Paul Heywood, Chief Data & Analytics Officer at Equifax said “After a post-summer spending slump, consumer credit borrowing rebounded in November as consumers got into the holiday spirit.  

“While we’ll have to wait another month for December’s borrowing figures, the first inflation figures of the New Year are positive. This all-important figure is headed in the right direction, a fact welcomed by retailers who enjoyed their busiest Christmas period since before the pandemic. 

“However, with interest rates remaining high, consumers are still feeling the pinch. The priority for everyone in the credit sector right now should be on affordability. On improving access to credit for those who meet lending requirements, and taking care of those that, by no fault of their own, who find they cannot.” 

Sho Sugihara, CEO and Co-Founder of Fuse said “It’s been a hugely challenging period but it appears that things are set to get even worse for many as struggling households begin to feel the full brunt of increased energy bills, rising mortgage rates and vanishing savings pots after the expensive Christmas period.

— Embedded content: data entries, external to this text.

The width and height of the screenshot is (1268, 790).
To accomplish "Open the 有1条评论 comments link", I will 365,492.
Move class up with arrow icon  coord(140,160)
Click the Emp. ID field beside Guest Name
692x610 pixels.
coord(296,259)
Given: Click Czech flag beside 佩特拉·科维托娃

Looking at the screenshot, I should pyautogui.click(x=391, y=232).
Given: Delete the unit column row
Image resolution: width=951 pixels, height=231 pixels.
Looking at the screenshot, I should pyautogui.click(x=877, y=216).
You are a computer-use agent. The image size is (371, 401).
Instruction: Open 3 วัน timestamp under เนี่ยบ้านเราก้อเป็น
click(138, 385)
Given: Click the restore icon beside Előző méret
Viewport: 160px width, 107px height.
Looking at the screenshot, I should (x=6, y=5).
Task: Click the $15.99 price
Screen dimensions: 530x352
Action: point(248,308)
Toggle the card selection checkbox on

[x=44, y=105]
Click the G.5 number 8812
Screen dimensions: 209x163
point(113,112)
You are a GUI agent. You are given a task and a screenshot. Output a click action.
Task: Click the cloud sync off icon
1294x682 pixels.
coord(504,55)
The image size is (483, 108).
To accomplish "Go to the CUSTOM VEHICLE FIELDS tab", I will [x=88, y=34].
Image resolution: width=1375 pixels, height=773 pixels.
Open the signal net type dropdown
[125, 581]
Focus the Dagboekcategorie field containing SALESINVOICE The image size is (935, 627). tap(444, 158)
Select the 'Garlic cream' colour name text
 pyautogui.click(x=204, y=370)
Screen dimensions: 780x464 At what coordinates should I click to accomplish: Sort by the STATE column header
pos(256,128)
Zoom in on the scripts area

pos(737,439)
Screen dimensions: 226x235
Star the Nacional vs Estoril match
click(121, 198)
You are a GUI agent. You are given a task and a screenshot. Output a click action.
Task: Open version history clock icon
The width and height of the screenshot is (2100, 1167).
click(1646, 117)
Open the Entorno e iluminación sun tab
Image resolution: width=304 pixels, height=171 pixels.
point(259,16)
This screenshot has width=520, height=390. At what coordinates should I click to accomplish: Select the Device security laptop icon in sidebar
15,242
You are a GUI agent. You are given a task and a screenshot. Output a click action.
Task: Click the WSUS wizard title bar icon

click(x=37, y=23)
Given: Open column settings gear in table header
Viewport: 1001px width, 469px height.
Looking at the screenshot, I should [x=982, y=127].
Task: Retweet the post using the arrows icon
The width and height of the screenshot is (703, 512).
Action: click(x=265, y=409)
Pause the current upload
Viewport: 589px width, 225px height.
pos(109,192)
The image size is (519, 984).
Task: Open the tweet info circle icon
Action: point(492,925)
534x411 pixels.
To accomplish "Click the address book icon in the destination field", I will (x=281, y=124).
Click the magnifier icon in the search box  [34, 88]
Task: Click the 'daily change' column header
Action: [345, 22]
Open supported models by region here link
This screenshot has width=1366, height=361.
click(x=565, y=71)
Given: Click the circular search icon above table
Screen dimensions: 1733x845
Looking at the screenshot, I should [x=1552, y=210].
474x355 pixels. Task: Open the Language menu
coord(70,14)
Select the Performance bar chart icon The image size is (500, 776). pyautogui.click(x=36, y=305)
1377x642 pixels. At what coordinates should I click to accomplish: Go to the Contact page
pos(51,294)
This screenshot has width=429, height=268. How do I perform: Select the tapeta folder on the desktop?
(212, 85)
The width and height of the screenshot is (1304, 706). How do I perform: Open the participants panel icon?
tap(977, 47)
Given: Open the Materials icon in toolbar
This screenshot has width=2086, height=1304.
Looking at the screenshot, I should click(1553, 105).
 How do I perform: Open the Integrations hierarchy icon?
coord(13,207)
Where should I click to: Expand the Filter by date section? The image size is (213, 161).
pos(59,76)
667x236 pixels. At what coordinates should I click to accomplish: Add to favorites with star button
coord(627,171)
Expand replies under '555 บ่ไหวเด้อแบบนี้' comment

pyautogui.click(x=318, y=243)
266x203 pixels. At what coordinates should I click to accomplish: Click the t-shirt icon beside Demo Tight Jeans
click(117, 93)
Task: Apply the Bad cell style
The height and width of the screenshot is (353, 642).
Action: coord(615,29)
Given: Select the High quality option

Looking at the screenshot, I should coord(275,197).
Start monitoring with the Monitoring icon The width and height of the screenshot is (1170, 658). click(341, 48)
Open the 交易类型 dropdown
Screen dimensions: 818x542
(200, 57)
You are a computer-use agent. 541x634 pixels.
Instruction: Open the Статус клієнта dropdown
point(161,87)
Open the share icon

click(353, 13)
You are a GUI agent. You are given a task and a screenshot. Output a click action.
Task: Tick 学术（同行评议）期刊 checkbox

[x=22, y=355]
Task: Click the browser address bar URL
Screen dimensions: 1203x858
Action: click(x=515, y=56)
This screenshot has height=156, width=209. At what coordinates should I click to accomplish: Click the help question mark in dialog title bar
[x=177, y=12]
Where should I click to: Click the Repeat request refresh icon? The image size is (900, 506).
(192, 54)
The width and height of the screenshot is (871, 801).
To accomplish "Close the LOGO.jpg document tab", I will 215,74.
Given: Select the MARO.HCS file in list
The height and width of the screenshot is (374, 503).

“Reliance on credit is spiking at the precise moment that many borrowers are reporting declining access to affordable credit options. Our research shows that a third of lenders (32%) are already reporting an increase in borrower defaults over the last 12 months – however, as households continue to pile up debt there is real fear that these rates will worsen, especially for financially vulnerable people who are twice as likely to end up in debt when taking out new credit products.

“Lenders must ensure that they are fully utilising a wider range of insights to accurately analyse borrower affordability and vulnerability to help protect borrowers at a much earlier stage to prevent defaults.”

Ursula Gibbs, Money Expert at Compare the Market, said “The Bank of England’s latest figures show net credit card borrowing has doubled, from £0.5 billion in October to £1.0 billion in November 2023. Our own research shows that lots of families with children at home are struggling with credit card borrowing as higher energy bills are a major worry.

“Our research from 2023 showed that households now typically need to pay a hefty £5,589 each year for their regular bills – a substantial increase over the past 12 months. Of the households that use credit cards, 76% struggled to repay their monthly credit card in the past six months.”